■ Selected passage ■
--

There are three broad approaches to measuring human capital: the indicator approach, the cost approach, and the income approach [30]. However, nearly all studies in this field employ a traditional indicator-based approach to measure human capital stock (refer to the extensive review conducted by Mousavi and Clark [17]). These traditional variables can be divided into two main categories: input and output. In the former category, the most common variables include public education expenditures in relative terms, e.g., relative to GDP [10,25,31,32] or relative to the aggregate expenditure [20,25,33], as well as other similar measures. Other authors, such as Mousavi and Clark [17], consider three categories: input, output and participation. However, the last two categories are closely related, and the main difference is that ‘participation’ includes output variables expressed in relative terms.
In the output category, the most commonly used variables are the average year of education [11,18,27,34], expected years of schooling [10,20], or school enrolment rates at the primary, secondary, or tertiary level [3,10,11,20,25,33], among other variables that represent a particular result type.
The indicator-based approach is not without criticism. This is not only due to errors in the measurement of schooling data [35,36,37,38], but also because traditional indicators suffer from omitted variables bias, which is caused by differences in the content and quality of education, and because of the effect of human capital depreciation, which reduces workers’ qualifications and earnings [37,39,40]—a critical factor in today’s globalized world with accelerated technological change.
Furthermore, they are not appropriate for cross-country and temporal comparisons, or for comparisons with other stock measures such as physical capital stock [41]. In summary, these indicators are not an accurate measure of human capital stock [42,43].
Some of these drawbacks are avoided by implementing a monetary valuation of human capital stock, as it encompasses other attributes that contribute to the accumulation of human capital. As Abraham and Mallatt [30] (p. 108) pointed out: ‘Monetary measures are more appropriate for any analysis that considers human capital investment in the context of investment and capital accumulation more broadly’.
Furthermore, the lifetime income approach, employed by the World Bank [26] for measuring human capital stock, offers several advantages. This approach takes into account sundry factors of human capital stock besides formal education, e.g., the importance of demography, including births, deaths, age structure, as well as immigration and outmigration. In addition, it considers labor market conditions, such as the depreciation and revaluation of human capital [26,30,41,44].

2.2. Abundance and Dependence Variables

The relationship between human capital and natural resources also depends on how the effect is defined and how resources are measured [20]. For instance, Gylfason [12] found a positive relationship between resource abundance and school life expectancy, while the relationship with the dependence measure was negative.

--

■ What is being asked ■
Duplicate the passage on measuring human capital stock between "In the output" and "accelerated technological change.", inclusive. The records have nothing to do with this.

--

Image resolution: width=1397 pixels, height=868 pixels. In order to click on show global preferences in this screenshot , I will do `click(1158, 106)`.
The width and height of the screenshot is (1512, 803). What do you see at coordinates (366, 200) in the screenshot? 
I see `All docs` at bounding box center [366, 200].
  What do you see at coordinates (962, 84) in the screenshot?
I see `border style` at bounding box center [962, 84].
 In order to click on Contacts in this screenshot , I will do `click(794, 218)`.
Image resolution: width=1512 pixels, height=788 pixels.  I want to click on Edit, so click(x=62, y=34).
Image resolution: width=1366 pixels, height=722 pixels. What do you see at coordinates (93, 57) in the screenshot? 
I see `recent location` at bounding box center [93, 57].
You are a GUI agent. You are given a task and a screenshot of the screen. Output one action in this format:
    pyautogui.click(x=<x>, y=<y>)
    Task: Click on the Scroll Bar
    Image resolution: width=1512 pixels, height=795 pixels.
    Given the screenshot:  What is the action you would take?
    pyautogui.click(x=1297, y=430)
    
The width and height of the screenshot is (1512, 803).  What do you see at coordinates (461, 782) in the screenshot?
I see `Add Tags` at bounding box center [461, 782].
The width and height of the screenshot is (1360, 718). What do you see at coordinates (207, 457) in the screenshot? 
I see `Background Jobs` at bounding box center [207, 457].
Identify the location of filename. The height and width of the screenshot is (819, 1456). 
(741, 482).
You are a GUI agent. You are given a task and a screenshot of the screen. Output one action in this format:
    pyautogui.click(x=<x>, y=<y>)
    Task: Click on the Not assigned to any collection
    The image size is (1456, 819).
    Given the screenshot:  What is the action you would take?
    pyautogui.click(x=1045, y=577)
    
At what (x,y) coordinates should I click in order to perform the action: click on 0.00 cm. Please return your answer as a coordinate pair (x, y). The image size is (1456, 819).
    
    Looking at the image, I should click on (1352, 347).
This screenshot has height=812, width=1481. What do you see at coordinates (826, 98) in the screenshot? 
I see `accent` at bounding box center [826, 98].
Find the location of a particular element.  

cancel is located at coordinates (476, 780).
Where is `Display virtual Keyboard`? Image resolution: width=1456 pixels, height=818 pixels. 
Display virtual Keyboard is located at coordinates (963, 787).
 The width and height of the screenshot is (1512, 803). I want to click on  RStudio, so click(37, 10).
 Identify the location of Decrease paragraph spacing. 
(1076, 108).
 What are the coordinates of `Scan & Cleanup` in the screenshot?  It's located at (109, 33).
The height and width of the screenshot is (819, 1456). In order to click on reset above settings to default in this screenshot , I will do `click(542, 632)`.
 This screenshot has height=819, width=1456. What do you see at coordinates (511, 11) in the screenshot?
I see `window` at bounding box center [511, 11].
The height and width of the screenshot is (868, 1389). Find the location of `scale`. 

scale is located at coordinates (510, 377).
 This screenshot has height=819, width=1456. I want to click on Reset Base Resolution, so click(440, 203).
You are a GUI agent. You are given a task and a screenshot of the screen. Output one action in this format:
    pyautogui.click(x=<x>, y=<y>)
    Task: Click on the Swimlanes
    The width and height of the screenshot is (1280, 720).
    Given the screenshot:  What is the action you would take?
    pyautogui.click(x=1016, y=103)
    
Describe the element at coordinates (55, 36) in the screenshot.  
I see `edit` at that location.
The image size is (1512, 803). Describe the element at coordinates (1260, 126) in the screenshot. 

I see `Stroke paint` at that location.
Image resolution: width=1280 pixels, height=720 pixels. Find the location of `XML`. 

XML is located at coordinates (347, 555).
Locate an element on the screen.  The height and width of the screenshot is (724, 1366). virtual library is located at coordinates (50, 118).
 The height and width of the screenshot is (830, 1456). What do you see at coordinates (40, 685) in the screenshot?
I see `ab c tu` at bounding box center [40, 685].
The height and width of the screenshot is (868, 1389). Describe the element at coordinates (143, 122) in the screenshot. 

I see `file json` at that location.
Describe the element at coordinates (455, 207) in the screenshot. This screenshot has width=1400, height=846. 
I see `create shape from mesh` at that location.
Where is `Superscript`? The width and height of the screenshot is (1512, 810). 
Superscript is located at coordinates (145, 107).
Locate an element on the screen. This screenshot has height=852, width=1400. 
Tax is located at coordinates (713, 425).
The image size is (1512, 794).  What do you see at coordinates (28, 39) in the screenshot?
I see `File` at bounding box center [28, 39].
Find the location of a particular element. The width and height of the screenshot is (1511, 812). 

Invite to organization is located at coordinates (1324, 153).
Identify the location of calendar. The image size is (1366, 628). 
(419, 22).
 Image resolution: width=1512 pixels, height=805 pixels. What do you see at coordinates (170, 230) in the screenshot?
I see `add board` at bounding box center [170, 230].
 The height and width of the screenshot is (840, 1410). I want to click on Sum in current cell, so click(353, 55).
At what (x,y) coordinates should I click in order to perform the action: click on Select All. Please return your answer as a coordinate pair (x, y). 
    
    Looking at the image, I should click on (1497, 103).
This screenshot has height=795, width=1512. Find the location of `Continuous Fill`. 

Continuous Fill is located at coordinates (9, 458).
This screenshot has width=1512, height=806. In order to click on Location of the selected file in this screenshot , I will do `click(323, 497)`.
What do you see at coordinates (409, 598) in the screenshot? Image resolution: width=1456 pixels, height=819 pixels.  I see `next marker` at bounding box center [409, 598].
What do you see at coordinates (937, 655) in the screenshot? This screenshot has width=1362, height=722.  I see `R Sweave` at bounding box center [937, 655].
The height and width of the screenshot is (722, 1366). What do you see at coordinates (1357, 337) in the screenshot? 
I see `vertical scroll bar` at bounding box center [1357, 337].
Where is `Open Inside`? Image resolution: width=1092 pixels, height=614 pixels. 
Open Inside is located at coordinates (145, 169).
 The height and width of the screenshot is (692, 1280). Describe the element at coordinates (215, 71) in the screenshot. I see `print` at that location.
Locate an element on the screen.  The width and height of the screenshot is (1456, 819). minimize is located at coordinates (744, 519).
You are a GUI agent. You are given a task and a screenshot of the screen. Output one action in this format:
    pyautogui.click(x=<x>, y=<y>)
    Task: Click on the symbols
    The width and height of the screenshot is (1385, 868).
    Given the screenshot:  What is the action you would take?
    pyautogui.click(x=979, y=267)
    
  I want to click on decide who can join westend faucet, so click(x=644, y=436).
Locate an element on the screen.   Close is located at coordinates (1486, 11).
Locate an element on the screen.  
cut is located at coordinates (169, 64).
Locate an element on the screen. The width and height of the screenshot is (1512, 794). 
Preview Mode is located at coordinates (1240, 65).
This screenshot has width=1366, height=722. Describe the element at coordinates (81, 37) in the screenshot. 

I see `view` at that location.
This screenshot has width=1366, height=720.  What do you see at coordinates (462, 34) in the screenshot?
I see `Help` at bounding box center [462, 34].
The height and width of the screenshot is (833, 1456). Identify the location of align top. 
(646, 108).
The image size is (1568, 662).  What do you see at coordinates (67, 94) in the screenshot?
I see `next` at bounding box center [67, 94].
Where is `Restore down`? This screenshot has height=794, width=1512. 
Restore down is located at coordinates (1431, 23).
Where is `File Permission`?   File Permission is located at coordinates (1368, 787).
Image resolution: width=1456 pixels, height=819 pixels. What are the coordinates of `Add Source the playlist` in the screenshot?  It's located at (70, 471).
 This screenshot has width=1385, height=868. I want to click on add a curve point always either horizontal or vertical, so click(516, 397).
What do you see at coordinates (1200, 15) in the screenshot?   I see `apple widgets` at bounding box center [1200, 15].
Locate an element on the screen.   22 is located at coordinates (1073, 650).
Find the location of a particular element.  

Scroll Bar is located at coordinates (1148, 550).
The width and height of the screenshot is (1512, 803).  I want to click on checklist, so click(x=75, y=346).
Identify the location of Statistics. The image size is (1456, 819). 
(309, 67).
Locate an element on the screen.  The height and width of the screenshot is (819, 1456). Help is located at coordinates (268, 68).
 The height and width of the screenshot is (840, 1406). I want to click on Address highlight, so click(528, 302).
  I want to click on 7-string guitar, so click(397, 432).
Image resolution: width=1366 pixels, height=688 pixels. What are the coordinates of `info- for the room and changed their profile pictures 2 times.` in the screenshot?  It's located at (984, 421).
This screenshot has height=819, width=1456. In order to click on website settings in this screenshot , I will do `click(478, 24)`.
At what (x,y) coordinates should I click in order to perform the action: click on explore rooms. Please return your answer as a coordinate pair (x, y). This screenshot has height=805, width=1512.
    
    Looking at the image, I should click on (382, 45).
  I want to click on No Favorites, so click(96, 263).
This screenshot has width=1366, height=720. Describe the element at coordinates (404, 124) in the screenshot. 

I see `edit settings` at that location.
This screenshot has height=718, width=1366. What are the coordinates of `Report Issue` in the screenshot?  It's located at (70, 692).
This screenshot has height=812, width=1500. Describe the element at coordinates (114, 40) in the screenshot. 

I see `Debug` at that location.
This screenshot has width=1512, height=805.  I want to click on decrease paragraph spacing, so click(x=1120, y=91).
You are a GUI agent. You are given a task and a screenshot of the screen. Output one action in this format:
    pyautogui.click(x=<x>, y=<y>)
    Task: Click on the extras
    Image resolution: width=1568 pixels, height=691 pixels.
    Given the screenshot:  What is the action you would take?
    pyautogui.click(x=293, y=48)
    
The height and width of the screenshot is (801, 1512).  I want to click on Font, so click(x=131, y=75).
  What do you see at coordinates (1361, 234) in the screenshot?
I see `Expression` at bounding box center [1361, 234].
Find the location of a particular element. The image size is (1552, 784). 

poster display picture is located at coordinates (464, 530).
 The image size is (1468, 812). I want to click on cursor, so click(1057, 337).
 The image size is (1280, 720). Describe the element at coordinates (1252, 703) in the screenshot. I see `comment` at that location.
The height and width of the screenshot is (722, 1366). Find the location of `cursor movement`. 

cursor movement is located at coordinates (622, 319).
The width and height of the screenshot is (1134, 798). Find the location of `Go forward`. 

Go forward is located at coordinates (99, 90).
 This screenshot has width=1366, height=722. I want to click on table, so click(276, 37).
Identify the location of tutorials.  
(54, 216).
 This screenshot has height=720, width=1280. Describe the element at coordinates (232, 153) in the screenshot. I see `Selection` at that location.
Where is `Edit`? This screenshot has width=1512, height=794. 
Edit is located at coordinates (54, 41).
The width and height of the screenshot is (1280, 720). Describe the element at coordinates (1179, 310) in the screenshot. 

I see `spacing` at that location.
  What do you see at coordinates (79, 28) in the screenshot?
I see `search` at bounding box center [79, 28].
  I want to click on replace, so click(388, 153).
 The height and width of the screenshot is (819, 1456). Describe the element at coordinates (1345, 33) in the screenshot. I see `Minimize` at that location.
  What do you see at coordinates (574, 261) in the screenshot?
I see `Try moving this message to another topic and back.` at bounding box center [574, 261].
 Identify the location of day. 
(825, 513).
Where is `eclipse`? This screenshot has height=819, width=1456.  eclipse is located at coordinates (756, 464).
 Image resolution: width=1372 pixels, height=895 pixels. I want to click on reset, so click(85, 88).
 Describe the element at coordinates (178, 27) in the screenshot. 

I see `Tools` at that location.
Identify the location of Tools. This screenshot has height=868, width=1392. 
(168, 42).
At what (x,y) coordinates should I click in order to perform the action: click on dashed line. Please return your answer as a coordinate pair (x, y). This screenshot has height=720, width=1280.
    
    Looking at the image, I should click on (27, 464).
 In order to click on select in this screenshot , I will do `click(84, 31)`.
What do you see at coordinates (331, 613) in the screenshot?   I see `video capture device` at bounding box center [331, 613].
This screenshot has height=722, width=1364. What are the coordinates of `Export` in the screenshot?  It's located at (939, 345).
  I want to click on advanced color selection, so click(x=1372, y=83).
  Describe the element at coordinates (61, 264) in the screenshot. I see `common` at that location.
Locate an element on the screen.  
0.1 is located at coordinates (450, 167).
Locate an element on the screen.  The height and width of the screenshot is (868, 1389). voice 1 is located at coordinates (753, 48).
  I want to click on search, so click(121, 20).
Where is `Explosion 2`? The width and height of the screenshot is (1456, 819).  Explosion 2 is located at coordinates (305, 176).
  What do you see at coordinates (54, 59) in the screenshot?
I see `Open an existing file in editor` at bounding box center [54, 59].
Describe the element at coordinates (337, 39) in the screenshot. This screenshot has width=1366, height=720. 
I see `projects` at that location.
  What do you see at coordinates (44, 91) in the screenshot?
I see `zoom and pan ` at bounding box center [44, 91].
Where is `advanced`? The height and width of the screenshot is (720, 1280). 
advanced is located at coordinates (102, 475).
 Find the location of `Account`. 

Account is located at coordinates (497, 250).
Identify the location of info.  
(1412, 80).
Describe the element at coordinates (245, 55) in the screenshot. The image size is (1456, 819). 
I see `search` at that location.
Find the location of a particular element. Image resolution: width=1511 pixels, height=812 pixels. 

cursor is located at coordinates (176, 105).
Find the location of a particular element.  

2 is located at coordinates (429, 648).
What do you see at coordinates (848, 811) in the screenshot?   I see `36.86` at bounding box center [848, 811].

--

■ Result ■
In the output category, the most commonly used variables are the average year of education [11,18,27,34], expected years of schooling [10,20], or school enrolment rates at the primary, secondary, or tertiary level [3,10,11,20,25,33], among other variables that represent a particular result type.
The indicator-based approach is not without criticism. This is not only due to errors in the measurement of schooling data [35,36,37,38], but also because traditional indicators suffer from omitted variables bias, which is caused by differences in the content and quality of education, and because of the effect of human capital depreciation, which reduces workers’ qualifications and earnings [37,39,40]—a critical factor in today’s globalized world with accelerated technological change.